Exercise> For each entry, repeat the text exactly and omit any picture it holds.

◆ ◆ ◆ ◆ ◆ ◆ ◆

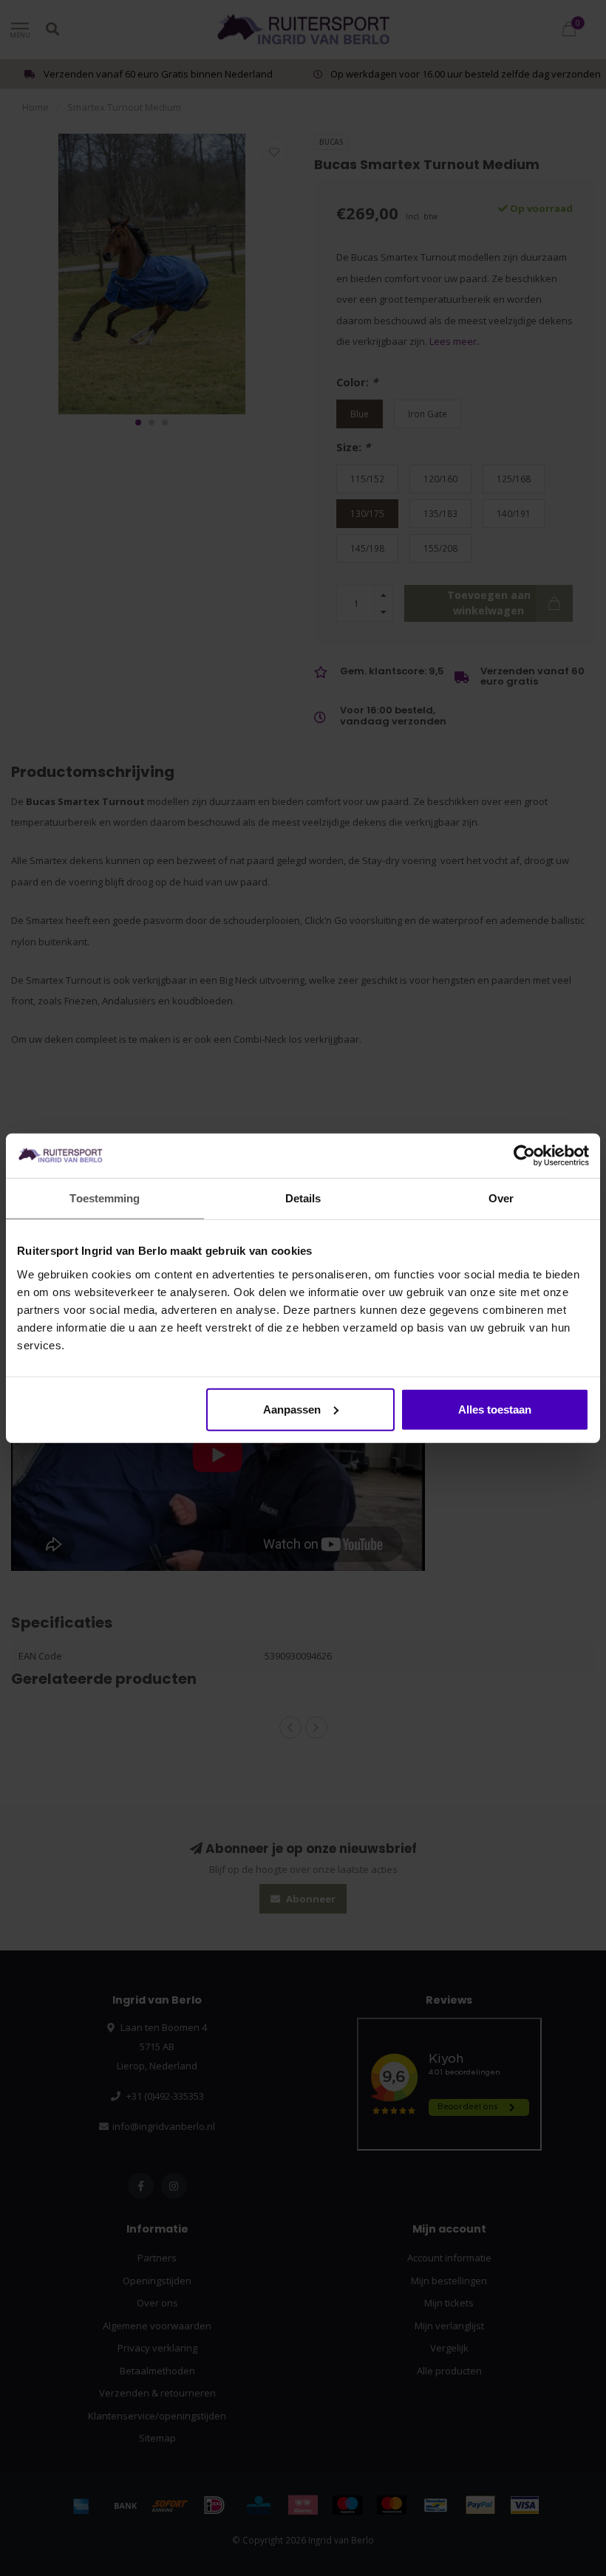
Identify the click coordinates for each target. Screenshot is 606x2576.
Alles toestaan (494, 1408)
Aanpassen (292, 1408)
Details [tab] (303, 1198)
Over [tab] (501, 1198)
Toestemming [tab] (104, 1198)
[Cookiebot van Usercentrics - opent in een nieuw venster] (524, 1156)
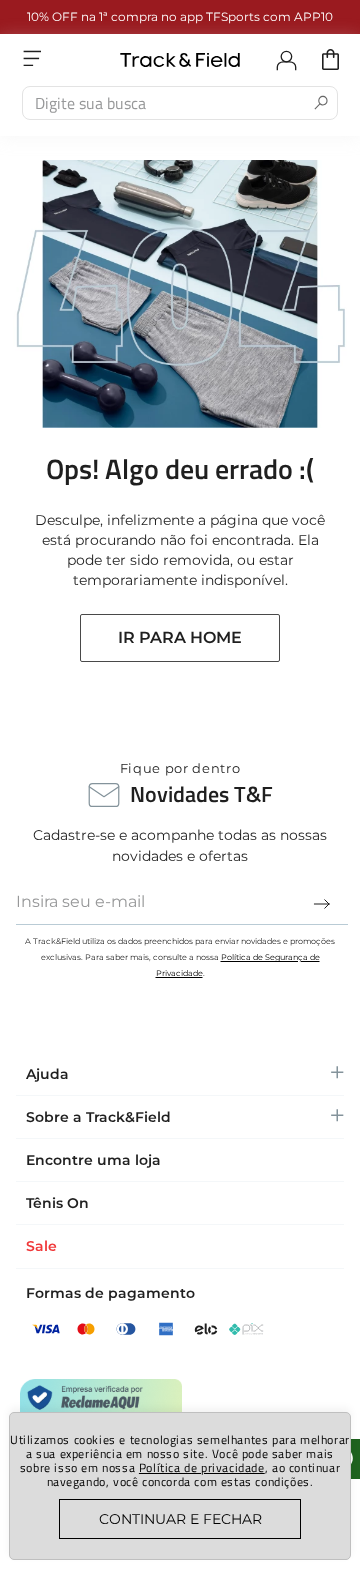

◆ ◆ ◆ ◆ ◆ ◆ ◆

Task response>
Identify the click coordinates for each target. Screenshot is 606x2576.
Alles toestaan (494, 1408)
Aanpassen (292, 1408)
Details [tab] (303, 1198)
Over [tab] (501, 1198)
Toestemming [tab] (104, 1198)
[Cookiebot van Usercentrics - opent in een nieuw venster] (524, 1156)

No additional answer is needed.